==== EXERCISE INPUTS ====
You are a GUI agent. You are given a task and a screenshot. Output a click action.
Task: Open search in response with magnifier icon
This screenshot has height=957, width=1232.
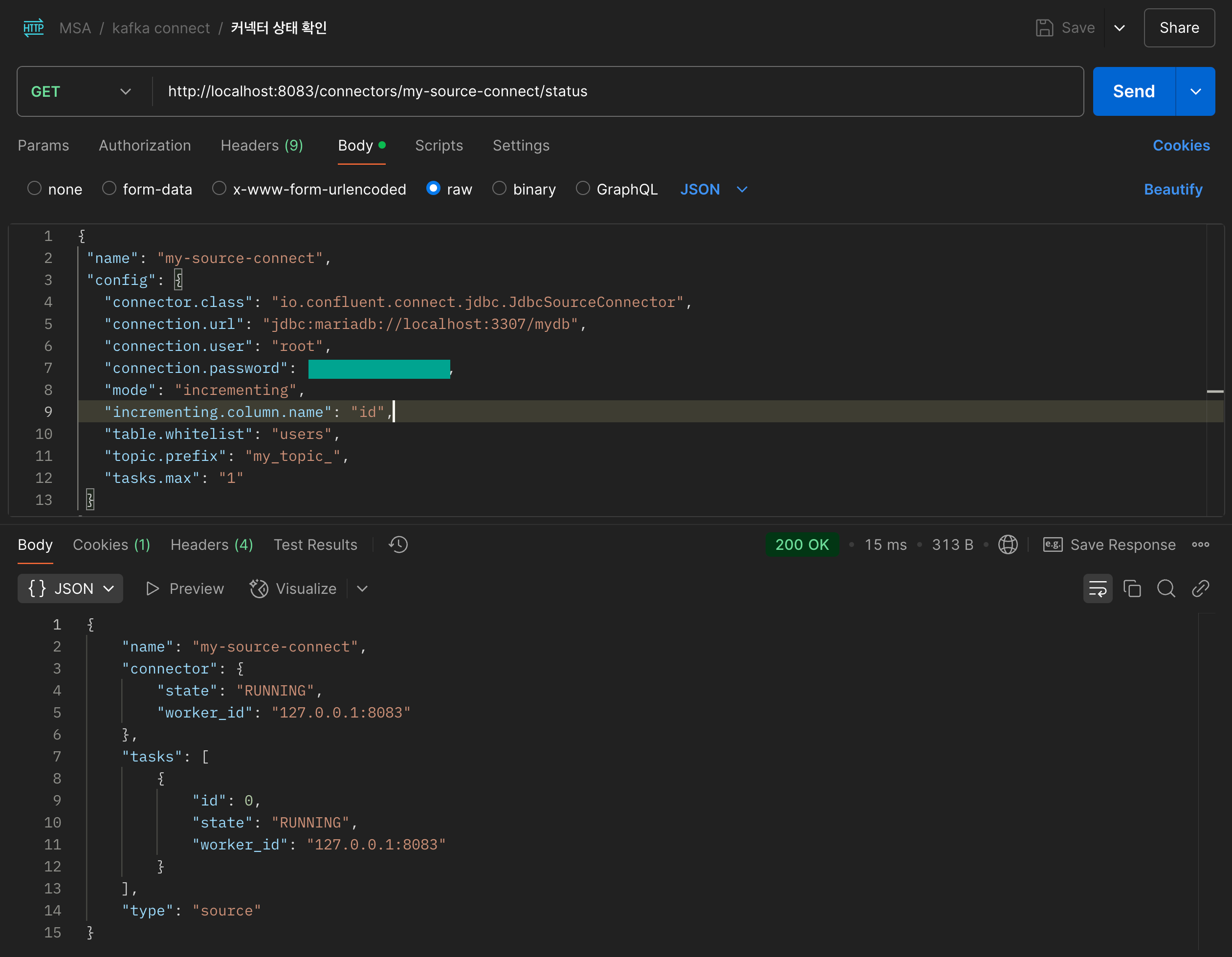1166,588
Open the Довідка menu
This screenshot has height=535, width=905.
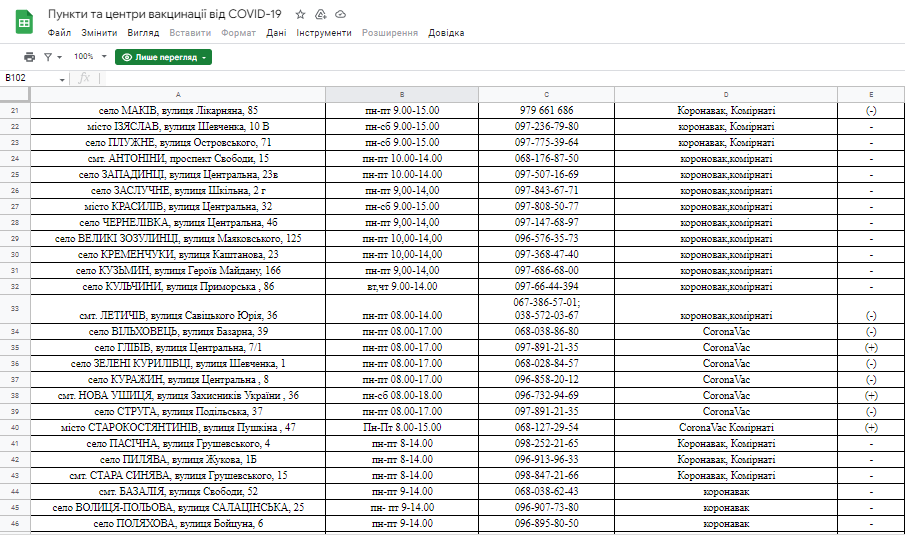pos(446,33)
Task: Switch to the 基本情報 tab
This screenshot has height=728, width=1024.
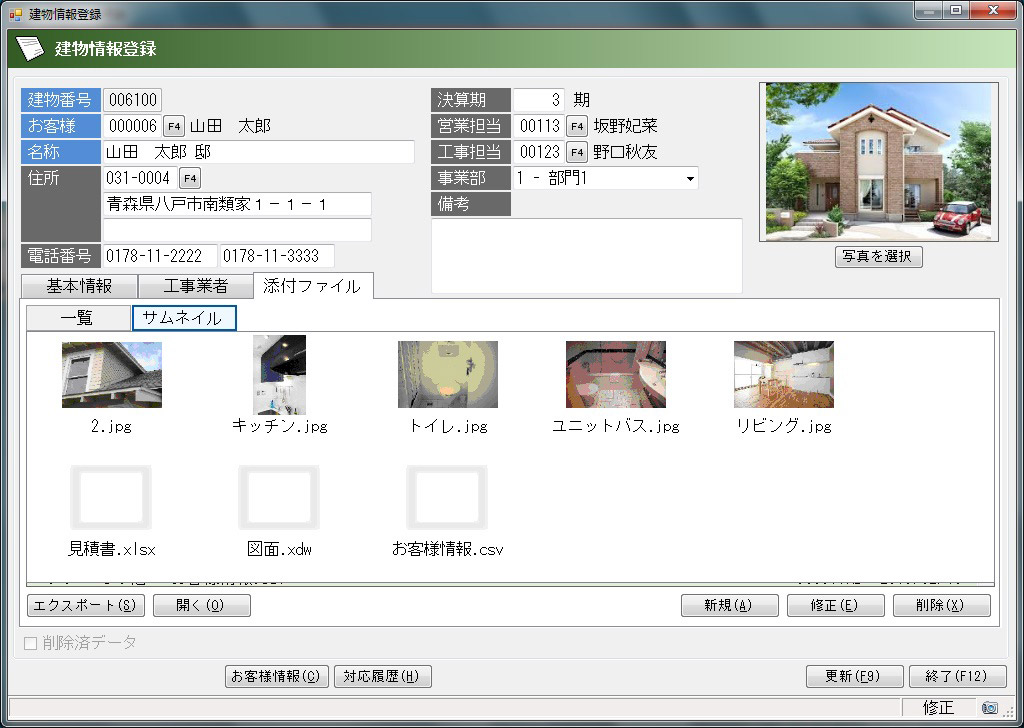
====
## WHAT IS EXPECTED:
Rewrite every line of the items above as a JSON list of strings, one string per line, skipping blank lines. Leave the pictures out.

## EXERCISE SOLUTION:
[
  "You are a GUI agent. You are given a task and a screenshot. Output a click action.",
  "Task: Open search in response with magnifier icon",
  "This screenshot has height=957, width=1232.",
  "1166,588",
  "Open the Довідка menu",
  "This screenshot has height=535, width=905.",
  "pos(446,33)",
  "Task: Switch to the 基本情報 tab",
  "This screenshot has height=728, width=1024."
]